By Sadie Gurman
The Pittsburgh Post-Gazette
BUTLER COUNTY, Pa. — Under dense fog, a pair of rescuers scaled the narrow rungs of an electrical utility tower yesterday to save two Butler County men who got stranded there after an early morning climb.
Scott Tucker, 22, suffered a broken leg when he plummeted about 20 feet from one level of the tower to a crossbeam 65 feet from the ground. Police said his friend, Leonard Teuteberg, 23, climbed the 130-foot tower — located behind a fabricating company on Kittanning Street — and clung to it until help arrived.
Help, in this case, came from South Butler firefighters Bob Barbarini, 48, and Justin “Squirrel” Simons, 21, who had been training for a “tower rescue” for years.

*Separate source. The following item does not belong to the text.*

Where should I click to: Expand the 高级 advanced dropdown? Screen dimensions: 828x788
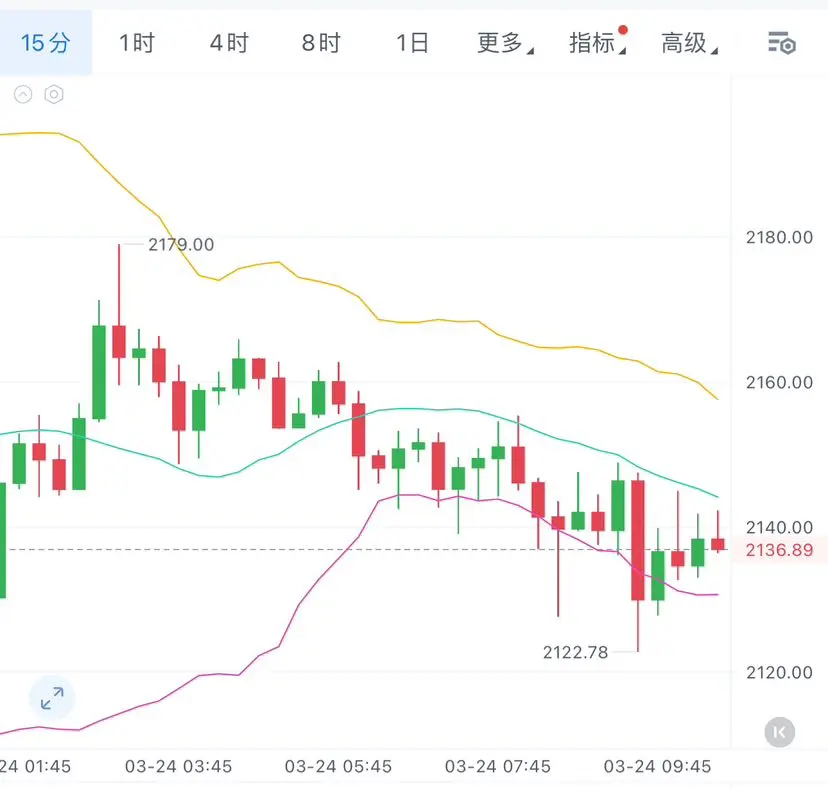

“This was our first real one,” Mr. Barbarini said.
When they arrived about 4 a.m., Mr. Simons said, Mr. Tucker was “yelling in pain,” lying on the support beam.
“His buddy was trying to help us calm him down,” he said.
“He wanted to climb down, but we weren’t going to let that happen,” Mr. Barbarini said.
Instead, the firefighters climbed the rung, and strapped a harness around the uninjured Mr. Teuteberg, then “rigged up a lowering system” using ropes to pull him to the ground, where a crowd of emergency personnel and police were helping.
When Mr. Teuteberg was safely down, Mr. Simons crawled out to the center of the tower on the narrow metal beams to rescue Mr. Tucker, he said.
“You’re standing on three-inch beams, and you don’t have a lot of footing,” he said. “I crawled out to the center, put a harness on him, and hauled him back to the edge,” of the tower. Then, Mr. Simons said, he lifted Mr. Tucker over a beam to get him out of the tower.
Mr. Tucker was taken to Butler Memorial Hospital, where he was treated yesterday for a broken leg and an ankle injury. A hospital spokesman said he was later released.
Trespassing charges are pending against both men, who share a home on Zeigler Avenue in Butler.
The rescue took firefighters about two hours, despite pleas from the men to go faster, Mr. Barbarini said.
Unlike fires, he said, tower rescues aren’t “the normal, respond with 50 people, put the wet stuff on the red stuff and you’re done,” he said. “They don’t happen in 10 minutes. They take time.”
Mr. Barbarini knows; a firefighter in South Butler and Saxonburg, he has been teaching classes on tower rescues, cave rescues, water rescues and rope rescues nearly every weekend for 15 years. And Mr. Simons has been helping with those classes when he can.
“I love doing rope stuff. I’ve done all this training,” he said. “I’m just glad that it finally paid off.”